Stroustrup told me c++ code can use lots of local variables, whereas garbage collected languages put most objects on heap.
I hypothesized that whether I have 200 local variables in a function, or no local variable, the runtime cost of stack allocation is the same. He said it’s nanosec scale, basically free. In contrast, with heap objects, biggest cost is allocation. The deallocation is also costly.
Aha — At compile-time, compiler already knows how many bytes are needed for a given stack frame
insight — I think local variables don’t need pointers. GC languages rely heavily on “indirect” pointers. Since GC often relocates objects, the pointer content need to be translated to the current address of the target object. I believe this translation has to be done at run time. This is what I mean by “indirect” pointer.
insight — STL containers almost always use heap, so they are not strictly “local variables” in the memory sense
- case 1 (standard java): you allocate heap memory. After you finish with it you wait for the java GC to clean it up.
- case 2 (low latency java): you allocate heap memory but disable java GC. Either you hold on to all your objects, or you leave unreachable garbage orbiting the earth forever.
- case 3 (c++): you allocate heap memory with the expectation of releasing it, so the compiler sets up housekeeping in advance for the anticipated delete().
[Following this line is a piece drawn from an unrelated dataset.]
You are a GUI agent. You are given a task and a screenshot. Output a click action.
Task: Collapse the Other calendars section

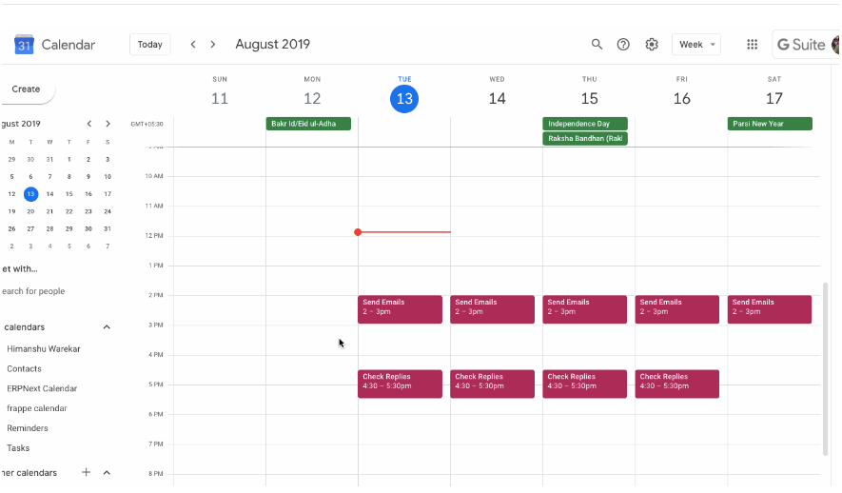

This housekeeping overhead is somehow similar to try/catch before c++11 ‘noexcept’.
Stroustrup suggested that #2 will be faster than #3, but #3 is faster than #1. I said “But c++ can emulate the allocation as jvm does?” Stroustrup said C++ is not designed for that. I think he meant impractical/invalid. I have seen online posts about this “emulation” but I would trust Stroustrup more.
- case 4 (C): C/c++ can sometimes use local variables to beat heap allocation. C programmers use rather few heap allocations, in my experience.
Note jvm or malloc are all userland allocators, not part of kernel and usually not using system calls. You can substitute your own malloc.
— https://stackoverflow.com/questions/18268151/java-collections-faster-than-c-containers top answer by Kanze is consistent with what Stroustrup told me.
- zero dynamic allocation (Similar to Case 4) is always faster than even the fastest dynamic allocation.
- jvm allocation (without the GC clean-up) can be 10 times faster than c++ allocation. Similar to Case 2^3
- Q: Is there a free list in JVM allocator? Yes
— https://softwareengineering.stackexchange.com/questions/208656/java-heap-allocation-faster-than-c claims
- c++ Custom allocators managing a pool of fixed-sized objects can beat jvm
- jvm allocation often requires little more than one pointer addition, which is certainly faster than typical C heap allocation algorithms in malloc
I now recall that when I programmed in C, my code never used malloc() directly.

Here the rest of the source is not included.